糖皮质激素（GC）性骨质疏松症（GIO）是GC最严重的副作用之一。骨形成抑制是其发生的关键，但目前的药物多针对骨吸收，针对骨形成的较少。我们前期研究发现：五味子丙素（SC）能够拮抗地塞米松（Dex）诱导的成骨细胞增殖抑制及小鼠胫骨皮质厚度、骨量及密度下降，并能拮抗Dex对CyclinD1表达和ERK、AKT磷酸化的抑制，提示其可能能够通过调控这些通路促进骨形成抗GIO。然而，在吸附掉血清中的细胞因子后，SC拮抗Dex对成骨细胞增殖抑制的作用消失了，提示SC不是直接作用于上述信号通路，而可能是通过调节细胞膜受体、放大/抑制原有的配体/受体信号传导，进而影响胞内信号转导发挥促进骨形成作用的。受体酪氨酸激酶（RTK）是胞外信号向胞内传导的重要受体，可调控上述通路促进骨形成。因此，我们拟从RTK中筛选SC的作用靶点，探讨SC对RTK介导的信号通路的调控，初步阐明SC促进骨形成防治GIO的作用机制。

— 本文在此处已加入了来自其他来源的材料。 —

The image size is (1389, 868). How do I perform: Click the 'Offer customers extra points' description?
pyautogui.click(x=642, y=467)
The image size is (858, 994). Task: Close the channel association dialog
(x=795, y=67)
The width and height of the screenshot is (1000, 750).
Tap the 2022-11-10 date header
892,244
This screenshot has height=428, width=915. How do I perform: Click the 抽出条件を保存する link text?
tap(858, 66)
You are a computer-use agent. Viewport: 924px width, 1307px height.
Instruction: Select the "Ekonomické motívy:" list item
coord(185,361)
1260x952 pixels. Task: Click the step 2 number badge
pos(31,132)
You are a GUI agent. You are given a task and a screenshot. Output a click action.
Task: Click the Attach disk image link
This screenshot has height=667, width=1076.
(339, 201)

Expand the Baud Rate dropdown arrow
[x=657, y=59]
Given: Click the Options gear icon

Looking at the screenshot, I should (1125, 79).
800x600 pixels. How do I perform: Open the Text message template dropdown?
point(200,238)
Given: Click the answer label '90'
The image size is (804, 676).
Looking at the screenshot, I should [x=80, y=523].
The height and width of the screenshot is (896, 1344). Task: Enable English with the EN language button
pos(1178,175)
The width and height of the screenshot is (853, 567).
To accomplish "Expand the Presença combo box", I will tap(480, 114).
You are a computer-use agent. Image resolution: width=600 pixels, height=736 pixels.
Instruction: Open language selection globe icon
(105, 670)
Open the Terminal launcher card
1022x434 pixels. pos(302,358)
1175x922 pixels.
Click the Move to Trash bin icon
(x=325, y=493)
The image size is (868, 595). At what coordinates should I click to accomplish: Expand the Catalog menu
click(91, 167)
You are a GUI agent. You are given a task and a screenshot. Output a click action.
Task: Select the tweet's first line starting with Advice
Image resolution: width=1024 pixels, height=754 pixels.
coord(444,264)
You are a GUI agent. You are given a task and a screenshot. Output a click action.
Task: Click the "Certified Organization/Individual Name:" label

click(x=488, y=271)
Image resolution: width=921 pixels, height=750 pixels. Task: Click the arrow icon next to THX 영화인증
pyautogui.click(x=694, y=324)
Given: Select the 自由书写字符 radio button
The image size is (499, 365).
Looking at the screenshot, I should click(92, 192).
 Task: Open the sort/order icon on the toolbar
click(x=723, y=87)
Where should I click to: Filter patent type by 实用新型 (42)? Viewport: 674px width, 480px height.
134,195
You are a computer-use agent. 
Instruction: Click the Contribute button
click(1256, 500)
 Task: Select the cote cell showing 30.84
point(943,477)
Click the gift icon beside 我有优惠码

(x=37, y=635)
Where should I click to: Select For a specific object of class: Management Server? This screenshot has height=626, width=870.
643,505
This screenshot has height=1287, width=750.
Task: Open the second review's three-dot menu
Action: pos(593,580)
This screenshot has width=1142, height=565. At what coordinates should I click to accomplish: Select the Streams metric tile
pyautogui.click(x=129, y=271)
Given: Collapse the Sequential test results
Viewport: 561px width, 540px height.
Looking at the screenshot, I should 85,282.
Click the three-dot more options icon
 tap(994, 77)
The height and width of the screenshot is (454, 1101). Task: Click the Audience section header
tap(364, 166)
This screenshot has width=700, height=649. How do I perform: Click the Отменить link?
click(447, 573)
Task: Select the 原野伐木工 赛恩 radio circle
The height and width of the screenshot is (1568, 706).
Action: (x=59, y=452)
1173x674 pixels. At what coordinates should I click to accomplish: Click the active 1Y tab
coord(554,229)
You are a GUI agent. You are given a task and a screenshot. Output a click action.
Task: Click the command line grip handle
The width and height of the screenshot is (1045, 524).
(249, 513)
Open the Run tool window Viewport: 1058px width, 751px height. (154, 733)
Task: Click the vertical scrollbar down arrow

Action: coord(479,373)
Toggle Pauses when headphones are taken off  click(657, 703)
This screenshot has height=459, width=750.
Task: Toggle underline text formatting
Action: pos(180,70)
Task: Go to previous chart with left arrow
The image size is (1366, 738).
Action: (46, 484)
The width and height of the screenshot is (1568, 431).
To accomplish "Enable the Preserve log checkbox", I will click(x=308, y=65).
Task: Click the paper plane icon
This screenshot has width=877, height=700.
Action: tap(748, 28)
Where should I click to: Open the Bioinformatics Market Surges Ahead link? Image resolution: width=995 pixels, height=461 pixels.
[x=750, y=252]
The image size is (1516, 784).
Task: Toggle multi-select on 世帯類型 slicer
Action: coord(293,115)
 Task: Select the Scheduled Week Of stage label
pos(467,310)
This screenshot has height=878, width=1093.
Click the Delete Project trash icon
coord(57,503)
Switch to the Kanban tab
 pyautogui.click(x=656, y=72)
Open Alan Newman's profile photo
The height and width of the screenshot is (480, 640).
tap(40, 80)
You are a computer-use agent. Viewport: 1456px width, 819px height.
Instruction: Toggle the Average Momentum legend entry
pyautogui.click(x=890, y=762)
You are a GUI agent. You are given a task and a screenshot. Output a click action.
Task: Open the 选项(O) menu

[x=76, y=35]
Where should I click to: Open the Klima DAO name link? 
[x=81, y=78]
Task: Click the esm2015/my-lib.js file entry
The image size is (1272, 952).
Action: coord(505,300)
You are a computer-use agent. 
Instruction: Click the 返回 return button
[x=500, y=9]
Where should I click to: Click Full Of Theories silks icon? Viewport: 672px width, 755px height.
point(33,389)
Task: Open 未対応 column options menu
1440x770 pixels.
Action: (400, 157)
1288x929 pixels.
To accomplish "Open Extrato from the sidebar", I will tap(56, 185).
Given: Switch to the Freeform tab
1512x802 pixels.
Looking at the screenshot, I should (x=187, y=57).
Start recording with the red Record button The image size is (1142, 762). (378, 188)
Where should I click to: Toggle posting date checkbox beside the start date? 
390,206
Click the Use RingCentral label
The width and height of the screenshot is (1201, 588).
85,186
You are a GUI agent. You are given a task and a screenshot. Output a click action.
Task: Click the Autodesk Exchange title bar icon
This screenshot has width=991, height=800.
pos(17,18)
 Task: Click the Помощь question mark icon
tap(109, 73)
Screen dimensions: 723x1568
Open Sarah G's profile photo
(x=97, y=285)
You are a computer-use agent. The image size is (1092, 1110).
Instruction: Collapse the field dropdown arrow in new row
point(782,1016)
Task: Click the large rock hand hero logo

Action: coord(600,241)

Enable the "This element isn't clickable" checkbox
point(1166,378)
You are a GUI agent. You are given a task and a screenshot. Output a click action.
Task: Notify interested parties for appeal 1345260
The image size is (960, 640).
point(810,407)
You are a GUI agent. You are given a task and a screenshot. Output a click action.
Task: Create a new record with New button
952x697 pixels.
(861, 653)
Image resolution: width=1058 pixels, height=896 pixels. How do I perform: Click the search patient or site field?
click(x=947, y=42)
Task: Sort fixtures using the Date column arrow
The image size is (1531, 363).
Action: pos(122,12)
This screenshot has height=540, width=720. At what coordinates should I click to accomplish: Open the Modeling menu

Glucocorticoid (GC)-induced osteoporosis (GIO) is one of the most serious side effects of GC. Inhibition of bone formation is the key mechanism of GIO. However, most drugs for GIO target bone resorption currently. Our previous study found that schisandrin C (SC) was able to antagonize dexamethasone (DEX)-induced inhibition of osteoblasts proliferation and decrease of thickness, bone mass and density of mouse Tibial cortex, suggesting that it may exert anti-GIO effect through promoting bone formation. SC could also antagonize the effect of Dex on the expression of CyclinD1 and phosphorylation of ERK and AKT, suggesting that its mechanism may be related to the regulation of these pathways. However, after removing the cytokines in serum with acticarbon, the antagonism effect of SC on DEX-induced osteoblasts proliferation inhibition disappeared, indicating that the above pathways are not the direct target of SC, and SC may exert promoting the formation of bone by regulating the cell membrane receptor, then amplifying/inhibiting the original ligand/receptor mediated signaling. Receptor tyrosine kinases (RTKs) are important receptors for the transduction of extracellular signals and closely relate with bone formation. Therefore, we intend to investigate the effect and mechanism of SC on bone formation and GIO through regulating RTKs-mediated signal pathway.